On Friday,  Facebook's vice president of global affairs and communications, Nick Clegg, said that the hacking of Jeff Bezos's phone wasn't the fault of WhatsApp, pointing instaed to the Apple iOS that powers the iPhone X Bezos was using. Or, at least, that's presumably what he was trying to say, though his answer when asked by the BBC was largely incomprehensible. 

Clegg's explanation was that WhatsApp couldn't be at fault because its messages are end-to-end encrypted, meaning they can't be hacked. Rather, he argued, "It sounds like something on the, you know, what they call the operate, operated on the phone itself." To be clear, he didn't specifically mention Apple by name, however it had been previously known that Bezos was using an iPhone X at the time he was hacked.  

"It can't have been anything on the, when the message was sent, in transit, because that's end-to-end encrypted on WhatsApp," Clegg said.

As a reminder, the allegation is that the Saudi Crown Prince, Mohammad bin Salman, sent a message to Amazon's CEO using WhatsApp. That message included a relatively small video file that contained malware that was used to access the contents on the iPhone.

Security vulnerabilities in WhatsApp have been widely reported in the past, including in this column. In fact, in 2019, security researchers disclosed a flaw that would allow a hacker to take control of your device using a video file sent in a chat message. Sounds familiar. 

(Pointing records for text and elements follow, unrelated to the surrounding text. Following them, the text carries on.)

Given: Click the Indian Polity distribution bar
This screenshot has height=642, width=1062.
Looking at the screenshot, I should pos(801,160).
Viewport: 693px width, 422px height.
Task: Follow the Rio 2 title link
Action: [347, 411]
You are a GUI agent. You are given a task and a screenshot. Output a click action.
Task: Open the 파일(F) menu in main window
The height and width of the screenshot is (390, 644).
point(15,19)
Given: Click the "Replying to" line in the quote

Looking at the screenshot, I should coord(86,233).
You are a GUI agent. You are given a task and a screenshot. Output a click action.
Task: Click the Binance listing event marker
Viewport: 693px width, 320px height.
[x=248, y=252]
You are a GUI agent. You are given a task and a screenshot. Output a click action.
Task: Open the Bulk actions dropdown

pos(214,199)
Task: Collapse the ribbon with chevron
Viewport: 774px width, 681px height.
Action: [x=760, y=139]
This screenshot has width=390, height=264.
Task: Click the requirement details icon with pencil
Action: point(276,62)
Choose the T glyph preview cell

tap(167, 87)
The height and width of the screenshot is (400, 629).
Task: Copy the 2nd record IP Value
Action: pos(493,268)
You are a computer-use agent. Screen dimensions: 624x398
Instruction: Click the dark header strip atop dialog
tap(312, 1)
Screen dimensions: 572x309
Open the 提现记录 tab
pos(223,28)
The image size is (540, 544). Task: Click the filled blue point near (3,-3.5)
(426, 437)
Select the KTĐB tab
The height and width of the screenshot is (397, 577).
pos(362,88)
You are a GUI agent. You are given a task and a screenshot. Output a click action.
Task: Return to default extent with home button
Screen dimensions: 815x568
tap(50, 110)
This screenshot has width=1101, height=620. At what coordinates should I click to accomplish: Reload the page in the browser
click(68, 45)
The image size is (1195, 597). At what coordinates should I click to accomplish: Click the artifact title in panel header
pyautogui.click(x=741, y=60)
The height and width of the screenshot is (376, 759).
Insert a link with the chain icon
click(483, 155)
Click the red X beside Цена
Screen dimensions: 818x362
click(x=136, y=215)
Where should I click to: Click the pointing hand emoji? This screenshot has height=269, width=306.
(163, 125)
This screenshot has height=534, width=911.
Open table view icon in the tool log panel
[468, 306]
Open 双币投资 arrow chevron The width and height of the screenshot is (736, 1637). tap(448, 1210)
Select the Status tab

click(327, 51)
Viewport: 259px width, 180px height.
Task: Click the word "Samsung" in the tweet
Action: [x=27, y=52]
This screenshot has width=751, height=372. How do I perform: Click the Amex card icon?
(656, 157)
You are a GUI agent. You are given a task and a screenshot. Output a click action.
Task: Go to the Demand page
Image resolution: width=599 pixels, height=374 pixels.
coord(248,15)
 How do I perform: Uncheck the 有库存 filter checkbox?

Which is why it's strange that a Facebook executive would be going to such lengths to try to dismiss the idea that someone actually took advantage of a vulnerability that WhatsApp itself has already acknowledged was an issue and issued a fix. It's even more confusing that he attempted to pass the blame to Apple.

In fact, it appears Clegg is unsure about how end-to-end encryption works, and why that's pretty much irrelevant in this case. Encryption keeps WhatsApp message secure as they travel from device to device, protecting their content from prying eyes. If, however, one of those messages contains malware, that software can certainly cause other issues.

In this case, for example, it appears that the video file flaw allowed an attacker to access messages and files contained within WhatsApp and send them back to the attacker. Encryption has nothing to do with it, and doesn't protect against this sort of hack.

Clearly Facebook is feeling the pressure with this attack. That makes sense when you consider it involves the world's richest man, the Crown Prince of Saudi Arabia, and the company's wildly popular "secure" messaging platform. Earlier in the week, another Facebook executive passed the blame to "the potential underlying vulnerabilities that exist on the actual operating systems on phones," in an interview on Bloomberg TV.

Apple, for its part, declined to comment.